1 – Les reliques de saint Nicolas
Après la rencontre historique du pape François et du patriarche Cyrille à Cuba le 12 février 2016, il fut décidé, pour marquer le rapprochement entre leurs deux Églises, de transporter les reliques de saint Nicolas de Myre en Russie. Conservées depuis près d’un millénaire à Bari, dans les Pouilles, les restes du saint, vénéré tant par les catholiques que par les orthodoxes, furent exposés à Moscou puis à Saint-Pétersbourg du 21 mai au 28 juillet 2017 avant de retourner en Italie.
Cecilia Marogna affirme avoir été contactée quelques semaines plus tard, en octobre 2017, par un entrepreneur italien nommé Piergiorgio Bassi qui l’aurait mise en contact avec deux «partners« russes.

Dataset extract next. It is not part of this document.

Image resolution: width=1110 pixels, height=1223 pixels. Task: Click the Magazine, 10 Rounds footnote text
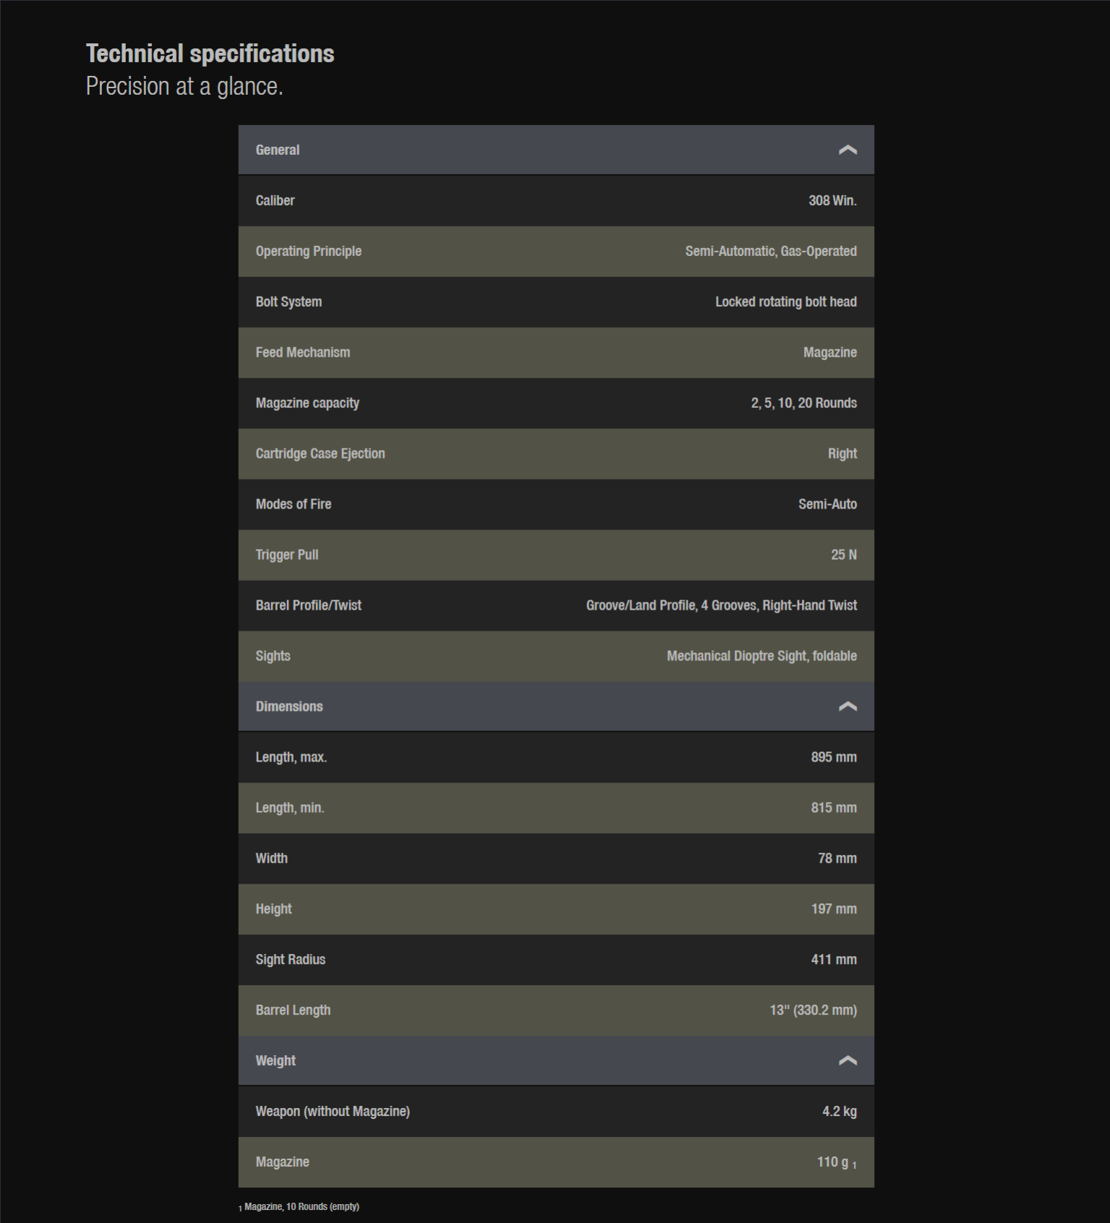[x=302, y=1206]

Ces individus, qu’elle identifie comme Goloschchapov Konstantin Veniaminovich et Lukjanov Vladimir Nikolayevich, lui sont présentés comme des «délégués pour les questions diplomatiques particulières» de Vladimir Poutine.

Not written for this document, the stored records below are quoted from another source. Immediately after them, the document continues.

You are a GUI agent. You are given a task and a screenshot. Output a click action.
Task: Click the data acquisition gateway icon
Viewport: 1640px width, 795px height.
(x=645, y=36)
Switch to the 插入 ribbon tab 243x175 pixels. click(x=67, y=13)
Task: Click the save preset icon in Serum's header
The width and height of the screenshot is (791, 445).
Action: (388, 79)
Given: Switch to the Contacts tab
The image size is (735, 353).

Ils voulaient, explique l’Italienne, rencontrer Mgr Becciu, alors substitut – ›numéro 3 du Vatican’ – et désiraient aussi des informations sur un trust dénommé «Imperial» qui aurait été déposé par les Russes il y a de «très nombreuses années» à l’IOR, la banque privée du Vatican. L’IOR aurait nié l’existence d’un tel trust.
Par ailleurs, un des buts des fonctionnaires aurait été de «recevoir en don» les reliques de Saint Nicolas de Bari, les mêmes qui venaient de rentrer en Italie quelques semaines auparavant. Les deux Russes et l’intermédiaire auraient rencontré Mgr Becciu et Cecilia Marogna et demandé de faire «cadeau au Président russe» des reliques.
Le prélat sarde, bien que peu convaincu, aurait présenté la demande délicate directement au pape, qui lui aurait expliqué que la seule personne à pouvoir décider sur ce point était Mgr Francesco Cacucci, à l’époque archevêque de la capitale apulienne. Mgr Becciu aurait alors envoyé la demande à ce dernier, qui aurait écarté sans ambiguïté la possibilité que la «dépouille du Saint soit démembrée».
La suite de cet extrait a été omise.